All of astronomy and astrophysics report the huge size of the universe. With a finite speed of light, and theoretical physics now centers around the constant speed of light, that requires billions of years for the light from distant galaxies to reach us. Creationists have postulated a slowing of the speed of light over time, but that would simply leave the light rays too attenuated to be seen.
The age of some rocks is measured by minerals. Technically this is part of geochemistry, but the argument is simple enough for anyone who has taken freshman Physics or Chemistry -- maybe high-school Physics or Chemistry -- to understand. Radioactive isotopes of some elements formed compounds with other elements, and these compounds went into minerals found in the rocks. The isotopes decayed into different elements -- ones which would not form compounds with the elements the original isotopes did. The ratio of decay elements to the original isotopes measures the age of the minerals, and thus -- usually -- the age of the rocks.
Close study of glaciers reveal a pattern of layers like tree rings. The layers run several to the inch, and Antarctic glaciers are miles deep. So the glaciers reveal information about many times the years that young-Earth creationists say that the Earth has existed.
The expansion of evidence in biology and geology after the jump.
The sheer quantity of fossil finds, of course, has multiplied since Darwin and Wallace. Volume is, however, not a very convincing argument.
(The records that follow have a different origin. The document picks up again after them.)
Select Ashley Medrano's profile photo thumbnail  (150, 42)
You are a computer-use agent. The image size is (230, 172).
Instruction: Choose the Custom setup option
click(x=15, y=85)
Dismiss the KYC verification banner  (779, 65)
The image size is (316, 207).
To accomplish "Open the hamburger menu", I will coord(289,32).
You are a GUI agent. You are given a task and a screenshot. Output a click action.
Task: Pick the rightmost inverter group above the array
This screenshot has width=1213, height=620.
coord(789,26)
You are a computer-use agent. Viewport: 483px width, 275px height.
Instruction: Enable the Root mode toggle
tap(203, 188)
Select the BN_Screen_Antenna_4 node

If you aren't persuaded by ten fossils; you're unlikely to be persuaded by ten thousand. When you understand that the "White Cliffs of Dover" are compressed ancient sea shells, however, it is difficult to argue that they were laid down in a few thousand years.
In general, the layers of sediment that geologists speak of as being laid down over millions of years -- and the deep erosions that can be seen -- are regarded by Y-E Creationists as the result of one, or a few, floods. Well, North India, between the Himalayas and the Deccan, is sediment which flowed from the Himalayas as they rose. Rain erodes rock slowly, and sea water flowing over it erodes it much more slowly.
Then, too, some of the oldest individual plants -- not the oldest species -- are trees growing in the Grand Canyon. They have rings, and those rings go back to before the date Y-E Creationists give for the creation, let alone the flood.
Many species of mammal have valves in the arteries of their legs which prevent blood from pooling in their feet. The arteries in the trunk do not have those valves, and they don't need them because the arteries do not run vertically -- except in a few species. Humanity is one of those few species. So, you have those valves in the arteries of your arms, which are only sometimes vertical. You don't have them in the arteries of your main body, which is usually vertical. As you do have them in your legs, the blood often pools before entering your legs; we call those hemorrhoids. It is hard to see valves where we don't need them rather where we do as Intelligent Design.
Then, too, the entire series of results of DNA sequencing demonstrate relationships across the Linnaen family tree. Cows are genetically closer to whales than to horses.